-- BEGIN --

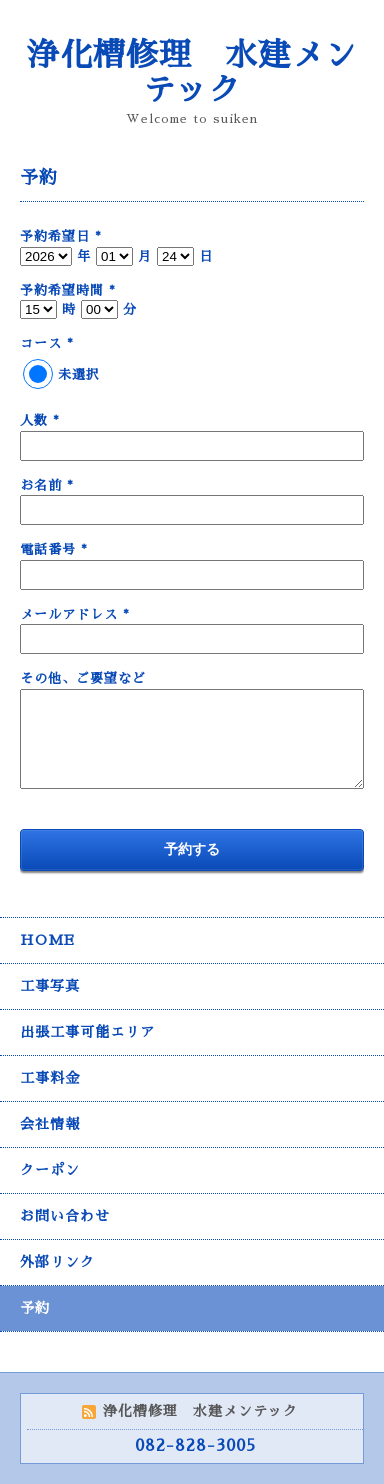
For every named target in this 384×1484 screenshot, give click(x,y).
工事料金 (50, 1078)
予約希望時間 (68, 290)
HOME (47, 940)
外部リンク (57, 1262)
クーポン (50, 1170)
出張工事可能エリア (87, 1032)
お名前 (47, 485)
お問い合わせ (65, 1216)
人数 (40, 420)
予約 (35, 1308)
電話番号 (54, 549)
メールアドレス (75, 614)
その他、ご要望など (83, 678)
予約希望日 (61, 236)
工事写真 (50, 986)
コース (47, 343)
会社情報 (50, 1124)
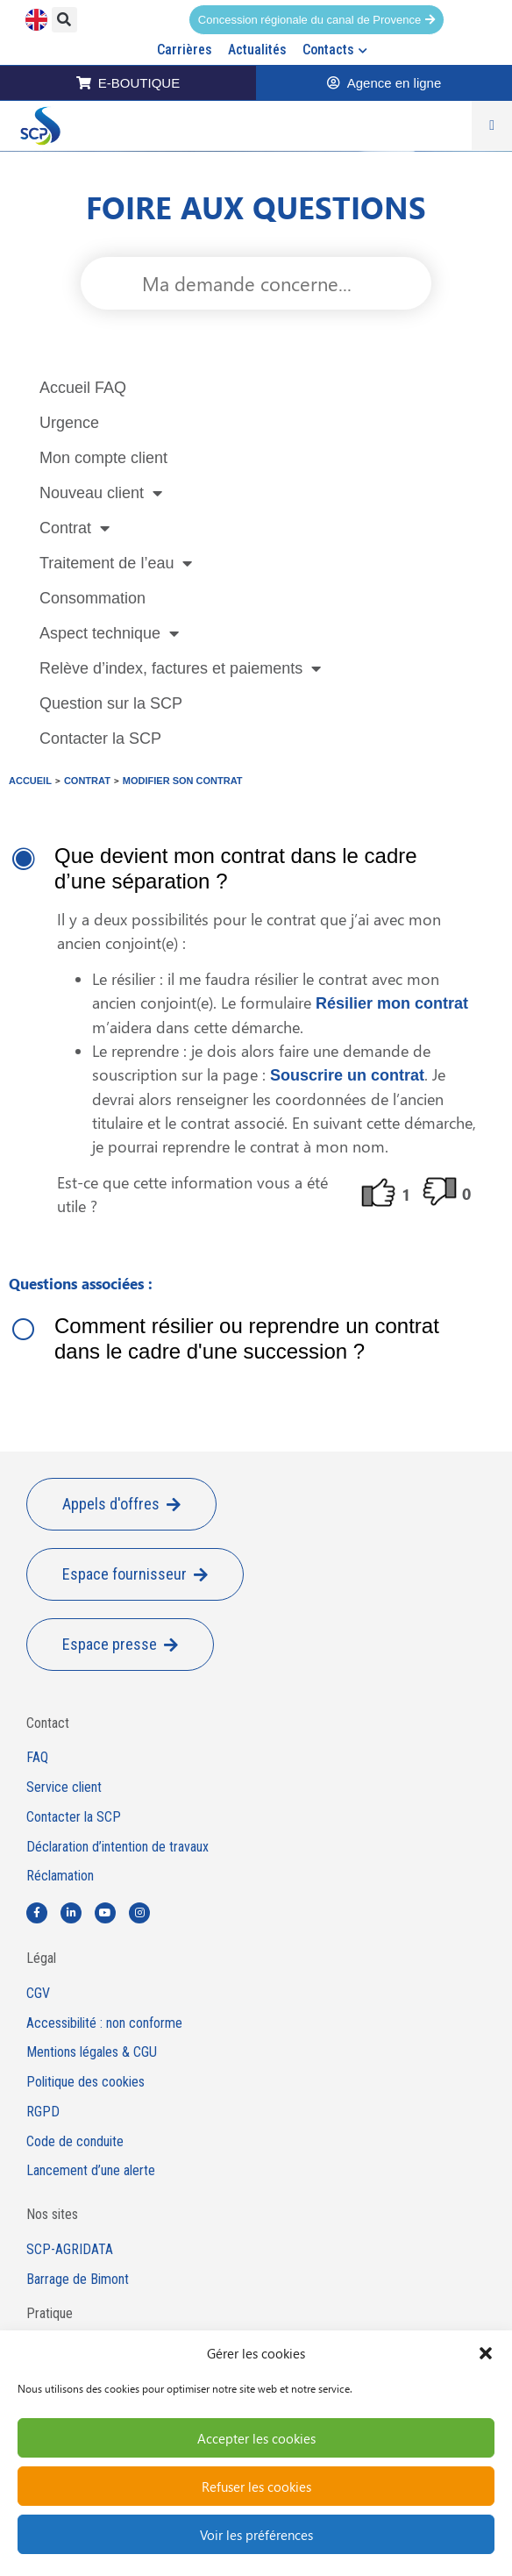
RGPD (43, 2112)
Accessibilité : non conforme (104, 2023)
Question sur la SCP (110, 703)
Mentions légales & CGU (91, 2052)
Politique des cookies (85, 2082)
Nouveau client (100, 493)
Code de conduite (75, 2142)
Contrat (74, 528)
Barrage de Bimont (77, 2279)
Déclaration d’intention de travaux (117, 1847)
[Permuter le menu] (492, 125)
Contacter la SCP (100, 738)
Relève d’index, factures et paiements (180, 668)
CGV (38, 1994)
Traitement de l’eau (115, 563)
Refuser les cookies (256, 2486)
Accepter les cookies (256, 2438)
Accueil (30, 780)
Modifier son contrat (183, 780)
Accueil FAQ (82, 387)
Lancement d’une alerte (90, 2171)
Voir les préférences (256, 2535)
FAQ (37, 1758)
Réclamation (60, 1876)
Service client (64, 1787)
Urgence (69, 423)
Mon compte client (103, 458)
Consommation (92, 598)
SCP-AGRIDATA (69, 2250)
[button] (485, 2353)
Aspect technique (109, 633)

-- END --

Pull out every line of the listing above that contains the string "client", treating uppercase and lowercase letters as different.

EXPECTED OUTPUT.
Nouveau client (100, 493)
Service client (64, 1787)
Mon compte client (103, 458)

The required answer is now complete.